Trump's 145% tariff bombshell on Chinese goods sent shockwaves through Wall Street—and wiped out over $640 billion from Apple's (AAPL, Financial) market cap in days. But late Friday, the White House announced an unexpected exemption round. Per updated Customs guidance, smartphones, laptops, semiconductors, solar cells, flash drives, and key electronics are now exempt. The move spares tech giants from what analysts feared would be a full-blown supply chain crisis.
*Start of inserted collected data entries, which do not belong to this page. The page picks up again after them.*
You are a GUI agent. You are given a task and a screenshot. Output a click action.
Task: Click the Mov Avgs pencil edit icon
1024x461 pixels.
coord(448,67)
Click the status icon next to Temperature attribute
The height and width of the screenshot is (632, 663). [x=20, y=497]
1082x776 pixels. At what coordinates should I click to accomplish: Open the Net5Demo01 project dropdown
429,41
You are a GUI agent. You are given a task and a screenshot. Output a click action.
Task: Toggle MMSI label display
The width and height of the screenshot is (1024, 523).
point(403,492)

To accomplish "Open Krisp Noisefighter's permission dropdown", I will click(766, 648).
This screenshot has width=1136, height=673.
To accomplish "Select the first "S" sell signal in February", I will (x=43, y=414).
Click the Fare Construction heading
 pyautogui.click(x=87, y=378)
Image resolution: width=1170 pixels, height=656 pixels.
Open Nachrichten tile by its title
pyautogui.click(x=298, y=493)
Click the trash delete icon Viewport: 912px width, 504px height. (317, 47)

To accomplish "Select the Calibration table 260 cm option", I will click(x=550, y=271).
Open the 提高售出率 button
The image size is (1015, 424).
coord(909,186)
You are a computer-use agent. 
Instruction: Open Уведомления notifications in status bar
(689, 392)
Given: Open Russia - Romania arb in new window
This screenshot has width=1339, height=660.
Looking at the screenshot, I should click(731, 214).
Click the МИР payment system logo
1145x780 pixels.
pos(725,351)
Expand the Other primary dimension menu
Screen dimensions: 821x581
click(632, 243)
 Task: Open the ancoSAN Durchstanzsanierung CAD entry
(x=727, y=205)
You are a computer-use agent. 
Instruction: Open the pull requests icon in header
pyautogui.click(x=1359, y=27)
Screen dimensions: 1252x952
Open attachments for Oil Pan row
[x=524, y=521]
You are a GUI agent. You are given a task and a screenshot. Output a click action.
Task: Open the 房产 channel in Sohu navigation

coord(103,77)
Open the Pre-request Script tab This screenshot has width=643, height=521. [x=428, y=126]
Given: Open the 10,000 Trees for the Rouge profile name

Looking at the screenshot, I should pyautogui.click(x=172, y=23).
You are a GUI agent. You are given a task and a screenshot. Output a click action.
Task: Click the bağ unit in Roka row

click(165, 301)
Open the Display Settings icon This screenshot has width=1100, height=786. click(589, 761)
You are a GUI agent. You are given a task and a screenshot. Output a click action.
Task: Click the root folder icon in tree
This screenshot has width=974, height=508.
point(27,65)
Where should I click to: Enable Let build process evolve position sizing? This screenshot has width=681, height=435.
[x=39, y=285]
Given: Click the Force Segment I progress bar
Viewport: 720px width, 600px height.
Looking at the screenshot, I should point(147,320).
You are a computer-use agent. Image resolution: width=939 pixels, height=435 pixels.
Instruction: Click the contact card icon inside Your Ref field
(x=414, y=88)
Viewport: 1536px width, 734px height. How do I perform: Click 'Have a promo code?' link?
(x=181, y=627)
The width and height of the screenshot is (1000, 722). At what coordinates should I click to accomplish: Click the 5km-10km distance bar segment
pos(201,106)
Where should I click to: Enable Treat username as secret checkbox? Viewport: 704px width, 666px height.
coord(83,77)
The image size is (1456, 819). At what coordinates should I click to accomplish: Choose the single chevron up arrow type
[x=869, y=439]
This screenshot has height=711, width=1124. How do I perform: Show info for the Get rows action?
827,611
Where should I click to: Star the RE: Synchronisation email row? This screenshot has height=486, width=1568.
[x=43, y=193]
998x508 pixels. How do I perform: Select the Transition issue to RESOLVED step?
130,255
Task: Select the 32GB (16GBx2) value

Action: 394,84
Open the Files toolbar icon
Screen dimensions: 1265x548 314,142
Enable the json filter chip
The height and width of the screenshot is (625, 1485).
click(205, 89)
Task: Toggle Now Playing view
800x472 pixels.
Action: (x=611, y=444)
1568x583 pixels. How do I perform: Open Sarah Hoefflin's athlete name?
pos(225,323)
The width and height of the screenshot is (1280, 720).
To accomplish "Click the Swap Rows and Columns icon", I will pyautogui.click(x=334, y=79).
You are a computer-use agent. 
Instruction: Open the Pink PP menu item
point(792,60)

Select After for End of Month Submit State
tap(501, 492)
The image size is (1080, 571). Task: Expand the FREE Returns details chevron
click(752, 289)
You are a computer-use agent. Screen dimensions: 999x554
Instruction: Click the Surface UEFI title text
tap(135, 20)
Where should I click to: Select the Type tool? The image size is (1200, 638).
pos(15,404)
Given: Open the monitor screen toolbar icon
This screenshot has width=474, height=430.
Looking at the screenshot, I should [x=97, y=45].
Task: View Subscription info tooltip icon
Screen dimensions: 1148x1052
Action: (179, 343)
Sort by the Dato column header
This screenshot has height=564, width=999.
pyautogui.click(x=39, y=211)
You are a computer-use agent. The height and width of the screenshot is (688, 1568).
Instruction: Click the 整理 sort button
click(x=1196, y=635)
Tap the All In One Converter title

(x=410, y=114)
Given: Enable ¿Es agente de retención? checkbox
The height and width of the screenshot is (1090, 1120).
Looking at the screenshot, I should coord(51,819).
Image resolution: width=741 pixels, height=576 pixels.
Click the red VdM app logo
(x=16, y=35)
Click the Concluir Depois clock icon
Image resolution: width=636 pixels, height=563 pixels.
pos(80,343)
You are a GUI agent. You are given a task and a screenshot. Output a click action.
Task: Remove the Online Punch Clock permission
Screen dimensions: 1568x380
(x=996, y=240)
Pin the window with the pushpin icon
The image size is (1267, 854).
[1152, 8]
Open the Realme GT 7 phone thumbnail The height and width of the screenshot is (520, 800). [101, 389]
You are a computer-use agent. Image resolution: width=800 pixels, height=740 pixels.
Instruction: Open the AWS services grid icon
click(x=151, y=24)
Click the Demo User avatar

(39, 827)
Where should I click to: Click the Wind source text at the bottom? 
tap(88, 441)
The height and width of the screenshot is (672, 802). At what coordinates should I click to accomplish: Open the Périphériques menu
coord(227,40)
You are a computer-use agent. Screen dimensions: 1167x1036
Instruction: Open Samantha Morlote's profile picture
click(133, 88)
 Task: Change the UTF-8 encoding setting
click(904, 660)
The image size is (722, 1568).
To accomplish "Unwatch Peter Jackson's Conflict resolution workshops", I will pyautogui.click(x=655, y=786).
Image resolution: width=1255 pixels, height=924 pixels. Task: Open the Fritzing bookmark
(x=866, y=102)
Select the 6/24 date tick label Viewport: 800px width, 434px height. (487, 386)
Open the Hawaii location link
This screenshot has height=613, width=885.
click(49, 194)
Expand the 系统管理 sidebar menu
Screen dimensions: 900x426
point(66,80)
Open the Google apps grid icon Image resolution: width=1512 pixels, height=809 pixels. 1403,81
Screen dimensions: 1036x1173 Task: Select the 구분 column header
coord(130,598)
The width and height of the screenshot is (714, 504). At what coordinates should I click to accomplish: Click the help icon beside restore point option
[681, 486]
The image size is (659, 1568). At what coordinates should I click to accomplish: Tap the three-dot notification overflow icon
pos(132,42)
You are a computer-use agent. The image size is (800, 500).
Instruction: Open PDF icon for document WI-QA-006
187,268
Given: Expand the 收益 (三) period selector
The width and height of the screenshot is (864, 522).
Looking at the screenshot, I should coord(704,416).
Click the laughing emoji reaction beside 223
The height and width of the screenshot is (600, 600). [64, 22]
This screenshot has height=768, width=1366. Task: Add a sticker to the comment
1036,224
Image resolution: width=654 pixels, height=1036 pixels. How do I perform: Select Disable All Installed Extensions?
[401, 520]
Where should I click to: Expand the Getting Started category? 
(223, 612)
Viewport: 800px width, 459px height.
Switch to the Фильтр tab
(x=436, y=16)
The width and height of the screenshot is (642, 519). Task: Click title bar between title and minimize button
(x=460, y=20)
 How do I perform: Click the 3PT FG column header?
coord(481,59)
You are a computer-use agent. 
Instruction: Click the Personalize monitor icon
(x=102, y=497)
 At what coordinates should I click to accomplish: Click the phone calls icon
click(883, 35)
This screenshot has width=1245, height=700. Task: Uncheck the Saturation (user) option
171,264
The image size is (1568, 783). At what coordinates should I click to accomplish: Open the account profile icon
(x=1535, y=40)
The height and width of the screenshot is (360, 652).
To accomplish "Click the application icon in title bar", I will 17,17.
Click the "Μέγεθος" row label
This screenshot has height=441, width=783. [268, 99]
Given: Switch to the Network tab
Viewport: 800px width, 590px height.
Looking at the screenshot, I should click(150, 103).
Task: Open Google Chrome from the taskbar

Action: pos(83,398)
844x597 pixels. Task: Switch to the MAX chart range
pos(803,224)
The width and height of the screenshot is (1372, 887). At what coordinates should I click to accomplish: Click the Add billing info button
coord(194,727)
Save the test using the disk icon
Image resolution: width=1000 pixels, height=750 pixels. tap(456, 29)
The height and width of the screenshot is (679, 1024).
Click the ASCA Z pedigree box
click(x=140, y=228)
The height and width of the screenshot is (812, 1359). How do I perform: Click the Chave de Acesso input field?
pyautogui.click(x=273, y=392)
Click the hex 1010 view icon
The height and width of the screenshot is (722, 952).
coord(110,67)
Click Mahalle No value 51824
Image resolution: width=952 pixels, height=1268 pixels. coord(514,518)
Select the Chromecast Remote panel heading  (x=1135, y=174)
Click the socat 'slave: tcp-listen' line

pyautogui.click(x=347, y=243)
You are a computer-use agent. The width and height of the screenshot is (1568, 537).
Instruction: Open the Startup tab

Even better, the carve-out is retroactive to April 5, giving U.S. importers some breathing room on products already shipped.
According to the administration, the exemption isn't a backpedal—it's a “strategic runway” to bring manufacturing back to U.S. soil. But let's be real: this was likely damage control. With the S&P 500 (SPY, Financial) down over 5% in a week and 10-year Treasury yields spiking 50 basis points, pressure was mounting. Wedbush analyst Dan Ives called the exclusion of smartphones and chips a “dream scenario” for investors and warned that implementing the full tariff list would've triggered “Armageddon” for Big Tech. CEOs from Silicon Valley clearly got the message across.
Tesla (TSLA, Financial), which had been under pressure amid broader tech turmoil, saw a rebound alongside the sector. While the new 145% tariff remains in place for most Chinese imports, tech's worst-case scenario is off the table—for now. This surprise exemption flips the script, handing tech investors a win after a brutal week. The question now? Will companies actually reshore production—or just ride out the storm until the next policy twist.